Task description: Set out every nonblank line from the start of the rows through the line containing "Looking at the screenshot, I should [440, 353].", inclusive, as a Markdown table with the columns No. and Line. Leave the pictures out.

##### Records to use

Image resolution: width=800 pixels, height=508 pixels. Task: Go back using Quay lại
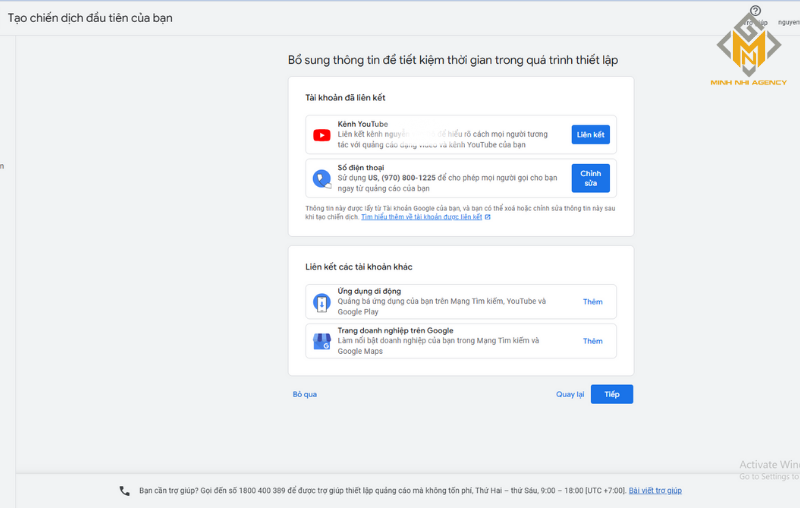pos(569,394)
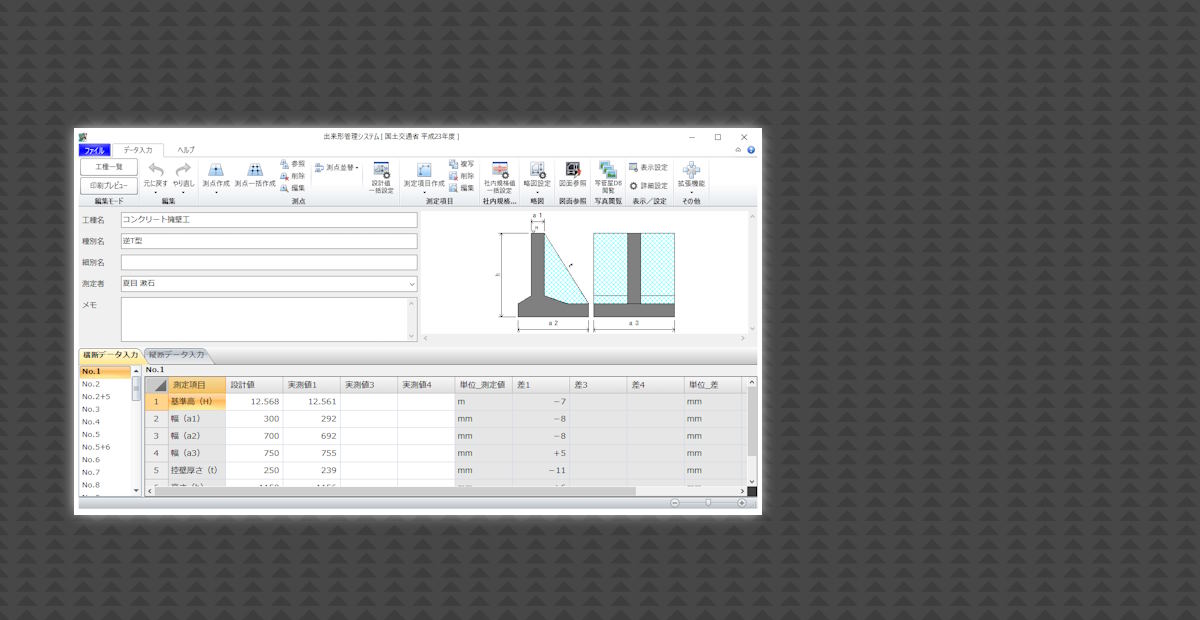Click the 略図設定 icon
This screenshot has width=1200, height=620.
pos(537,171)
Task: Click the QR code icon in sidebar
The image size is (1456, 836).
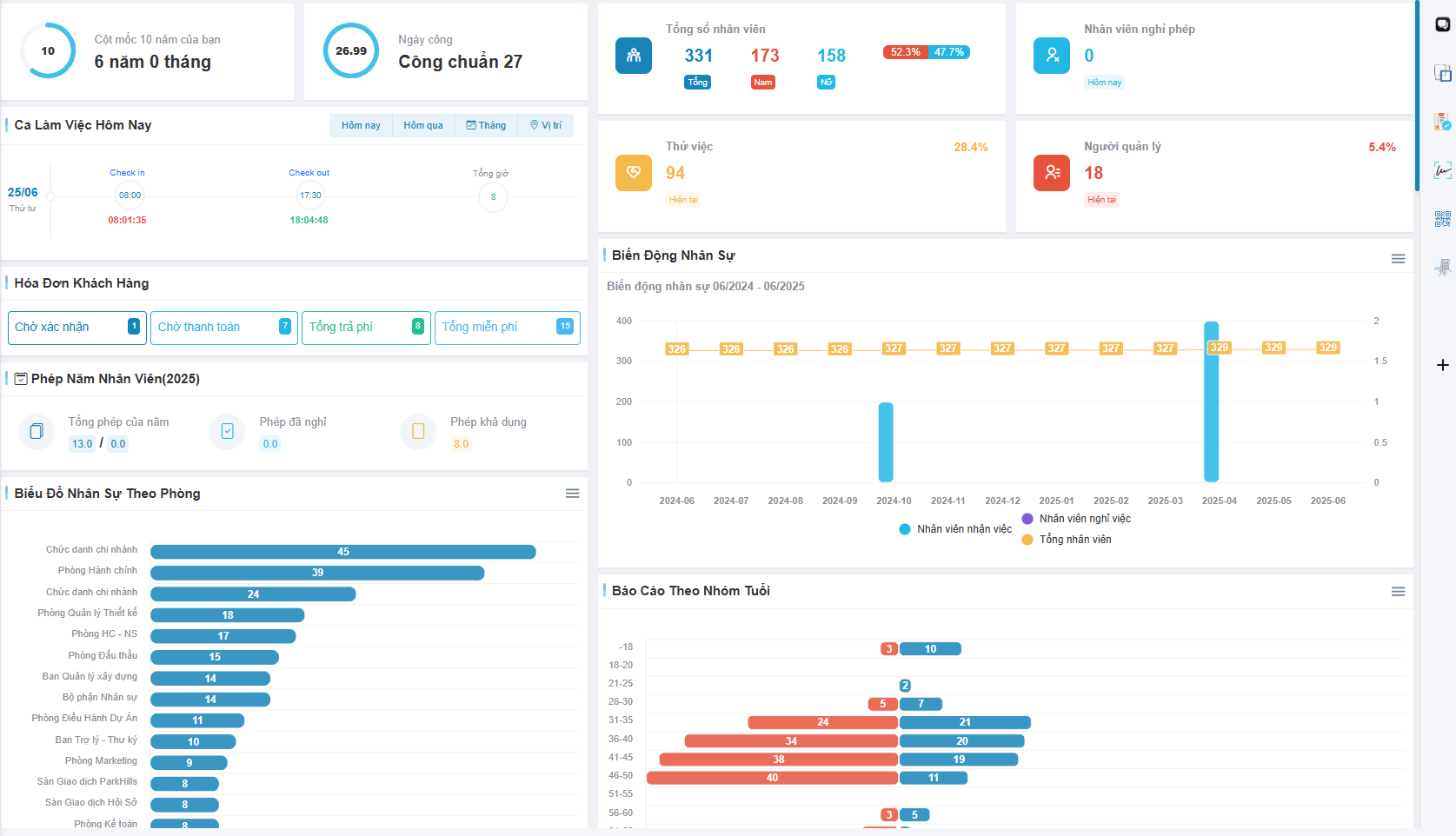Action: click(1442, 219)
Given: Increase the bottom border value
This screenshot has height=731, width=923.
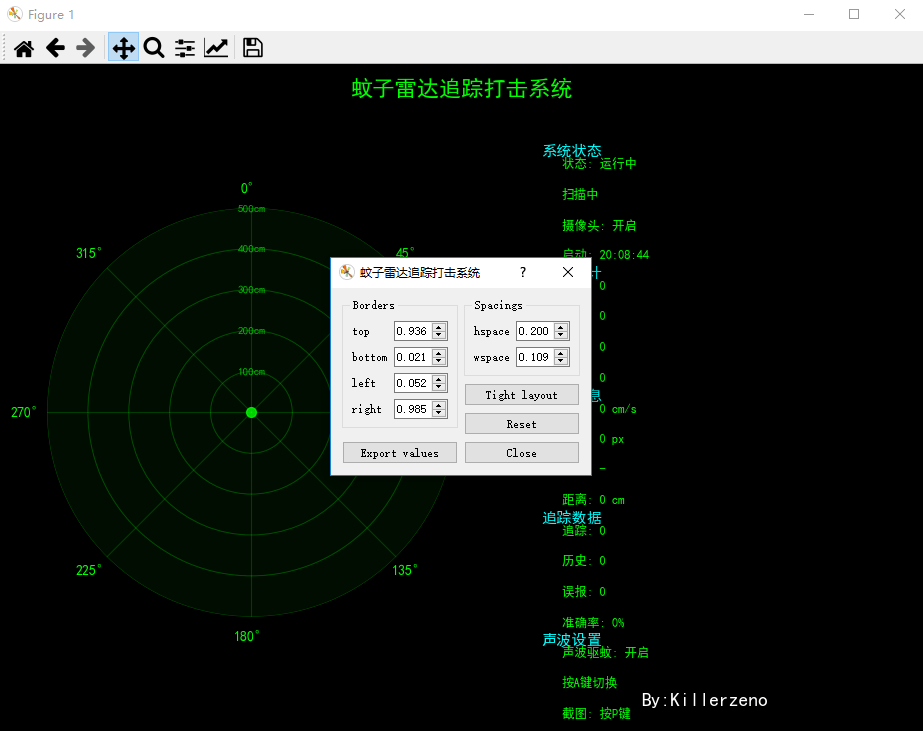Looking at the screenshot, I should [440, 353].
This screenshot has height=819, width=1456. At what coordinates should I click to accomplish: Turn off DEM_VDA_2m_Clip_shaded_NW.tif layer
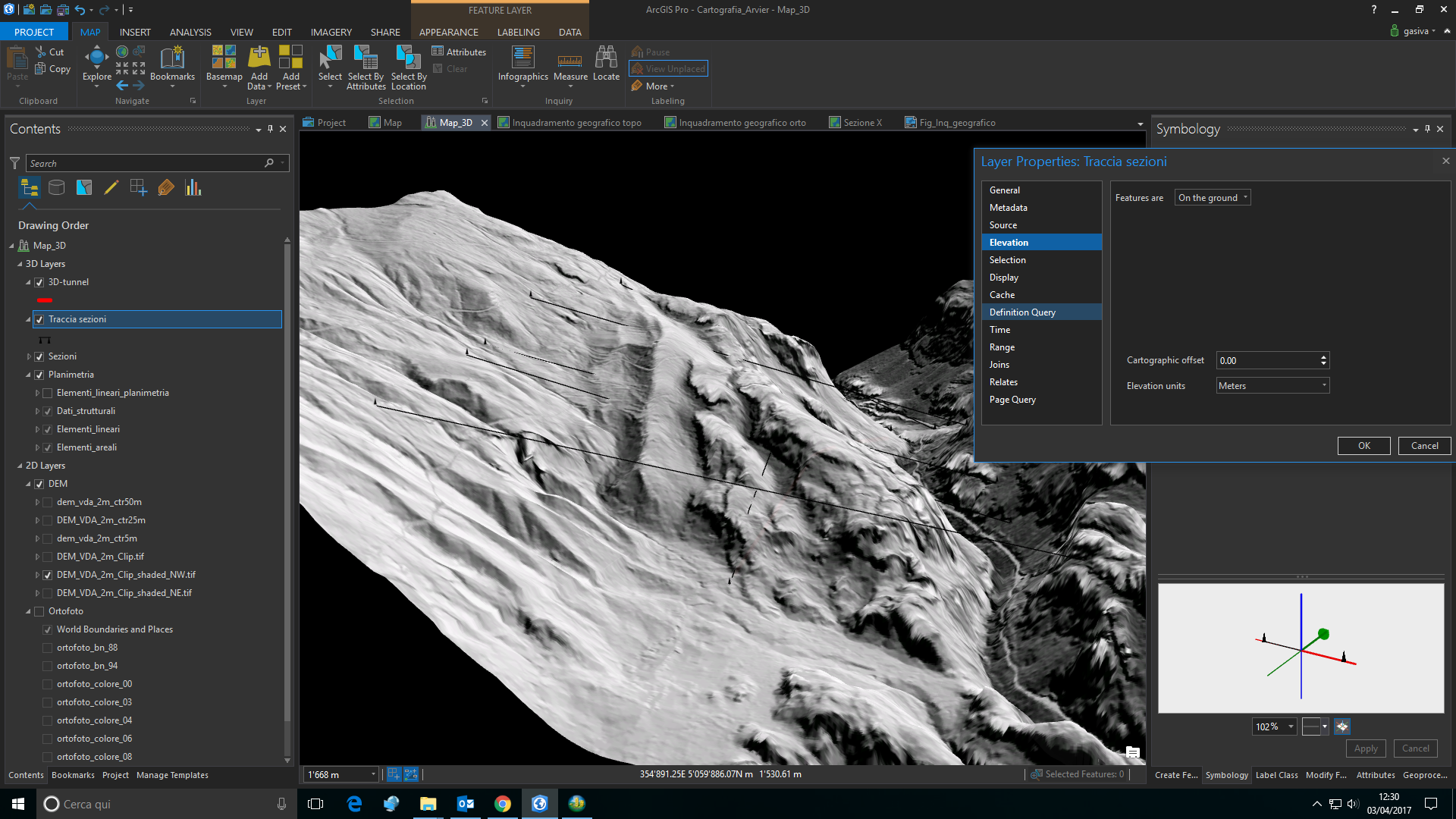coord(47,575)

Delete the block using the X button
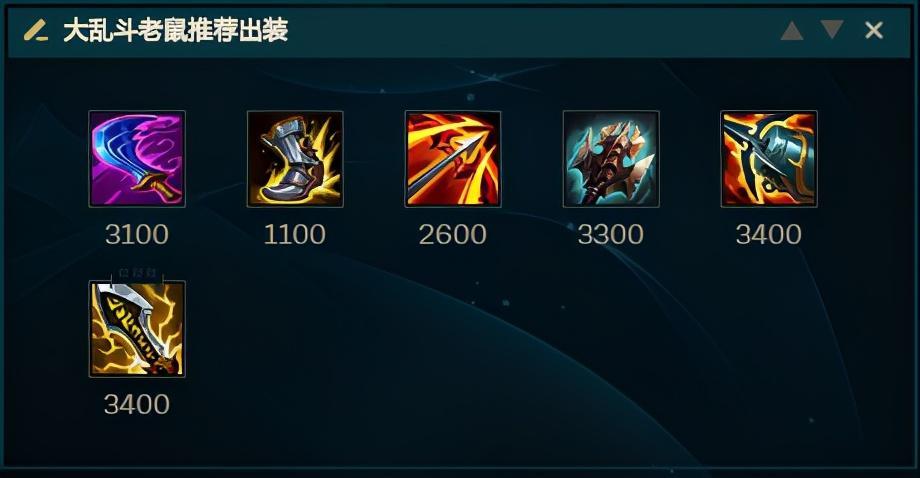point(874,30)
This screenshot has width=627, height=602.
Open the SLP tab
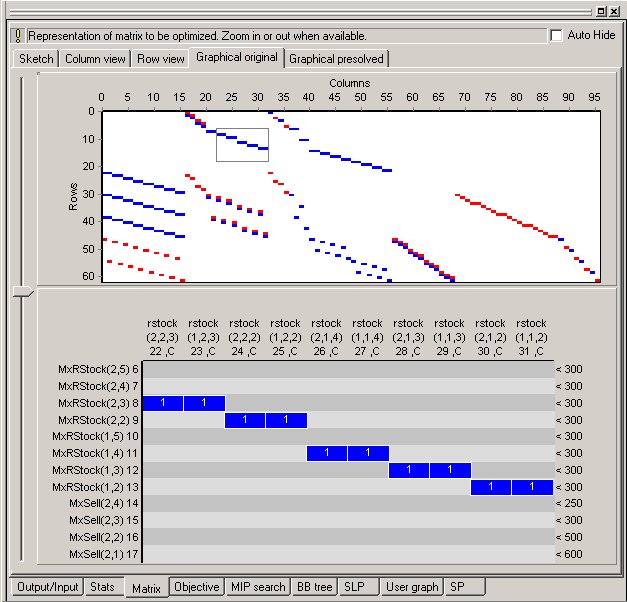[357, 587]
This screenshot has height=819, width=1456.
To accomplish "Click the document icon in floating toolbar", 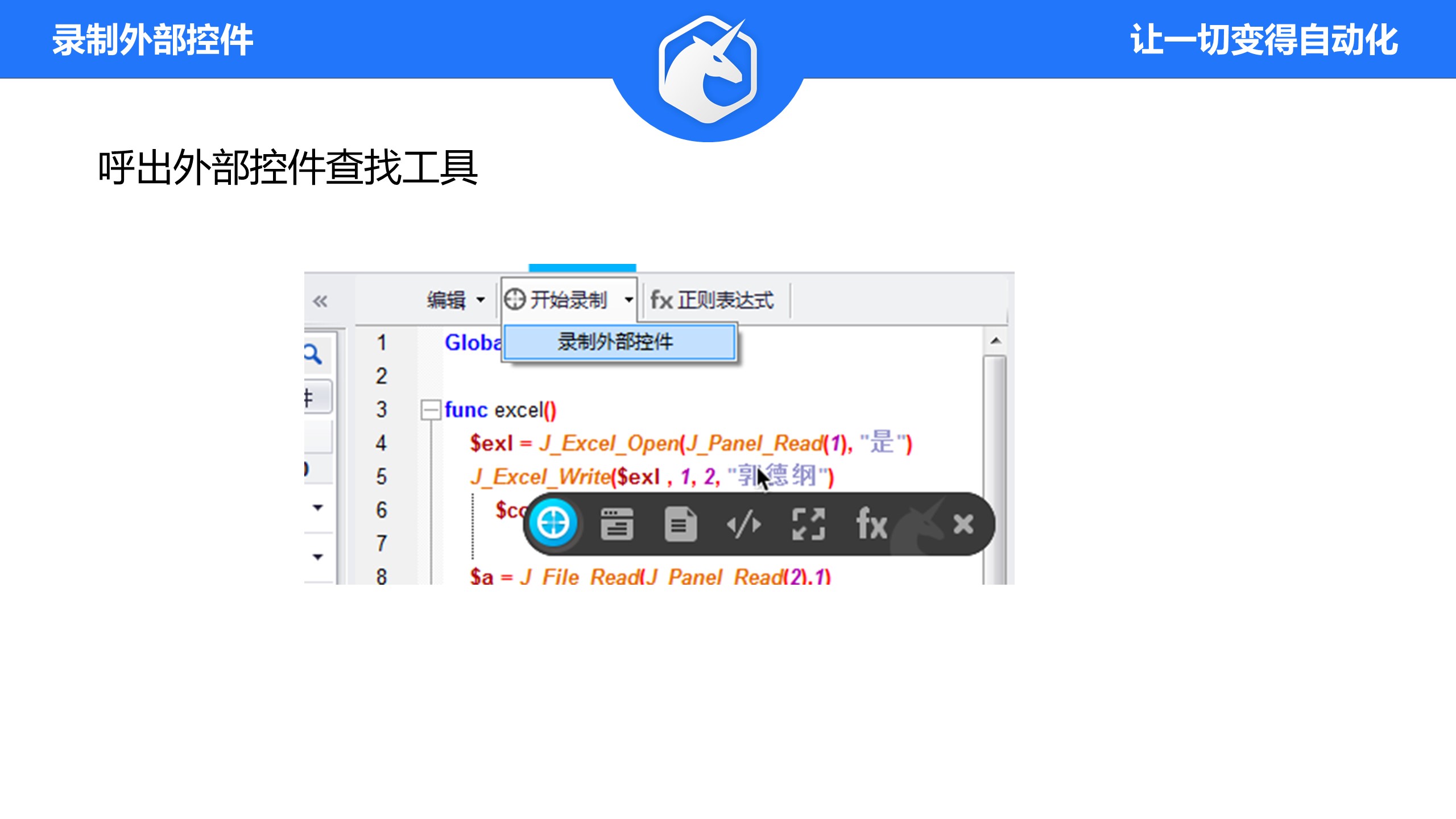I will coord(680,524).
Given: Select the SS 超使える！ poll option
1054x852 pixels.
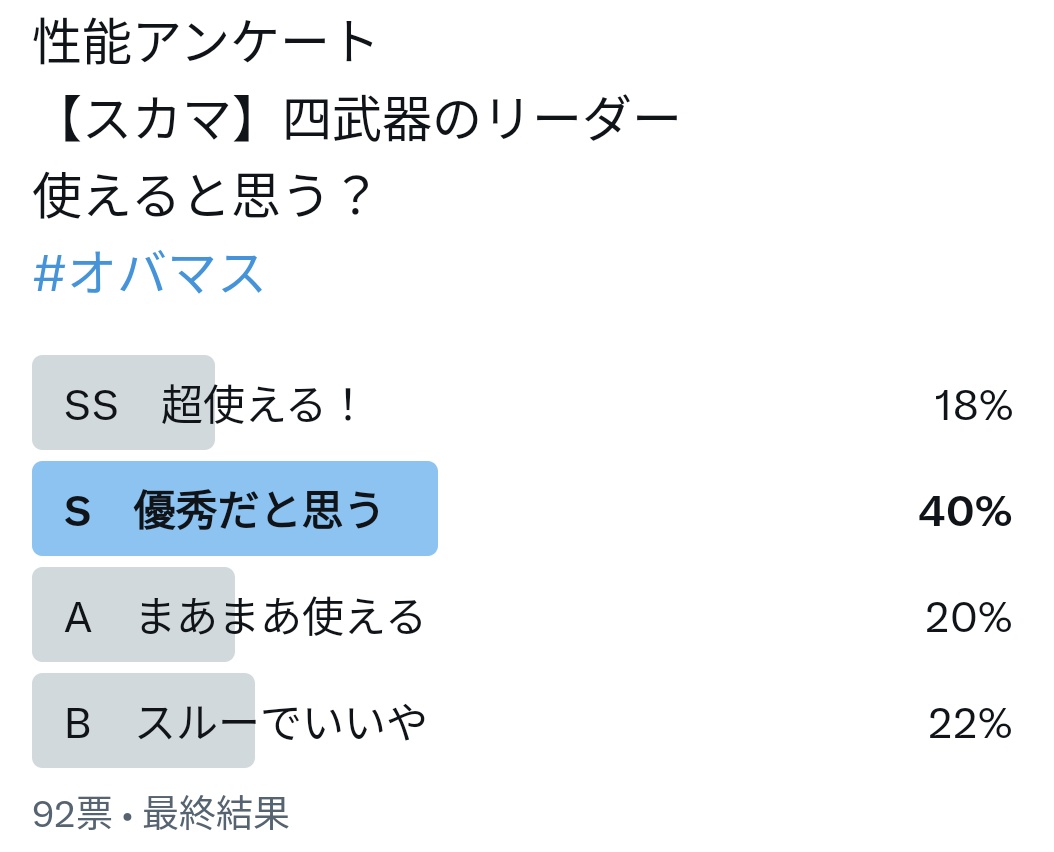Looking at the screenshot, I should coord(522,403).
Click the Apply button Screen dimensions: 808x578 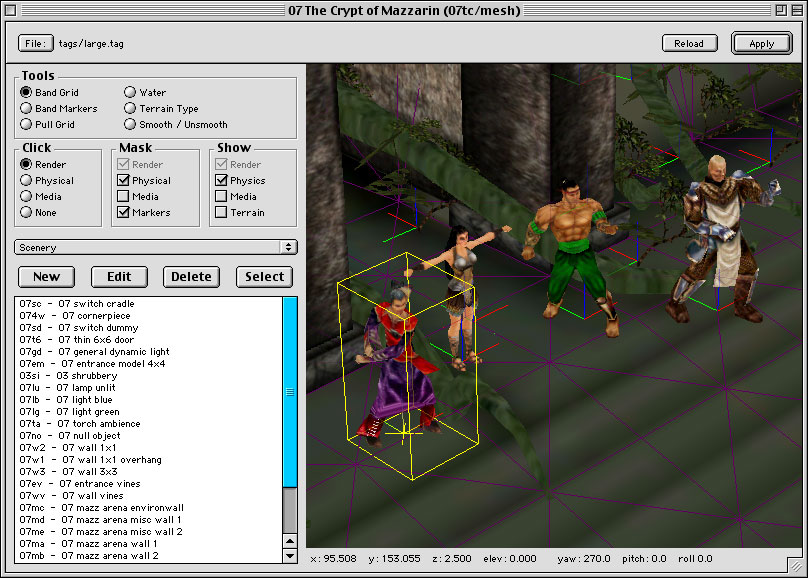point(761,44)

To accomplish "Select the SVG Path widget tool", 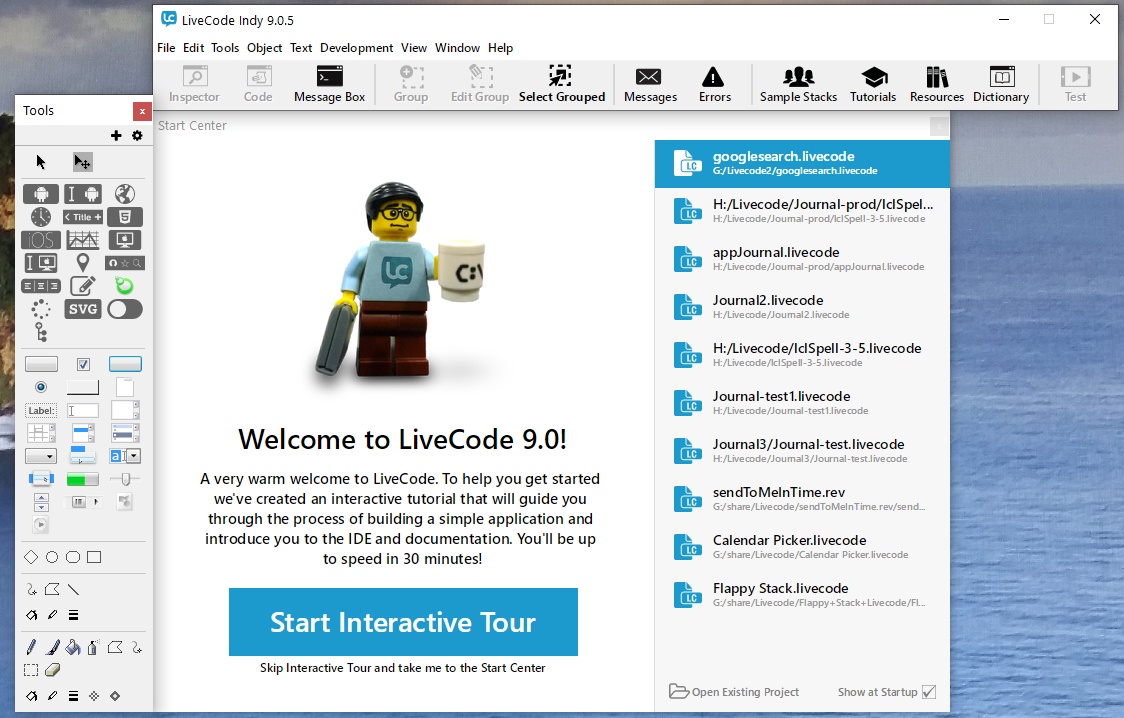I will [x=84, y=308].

##########

Full solution:
| No. | Line |
|---|---|
| 1 | Image resolution: width=800 pixels, height=508 pixels. Task: Go back using Quay lại |
| 2 | pos(569,394) |
| 3 | Click the 略図設定 icon |
| 4 | This screenshot has width=1200, height=620. |
| 5 | pos(537,171) |
| 6 | Task: Click the QR code icon in sidebar |
| 7 | The image size is (1456, 836). |
| 8 | Action: click(1442, 219) |
| 9 | Given: Increase the bottom border value |
| 10 | This screenshot has height=731, width=923. |
| 11 | Looking at the screenshot, I should [440, 353]. |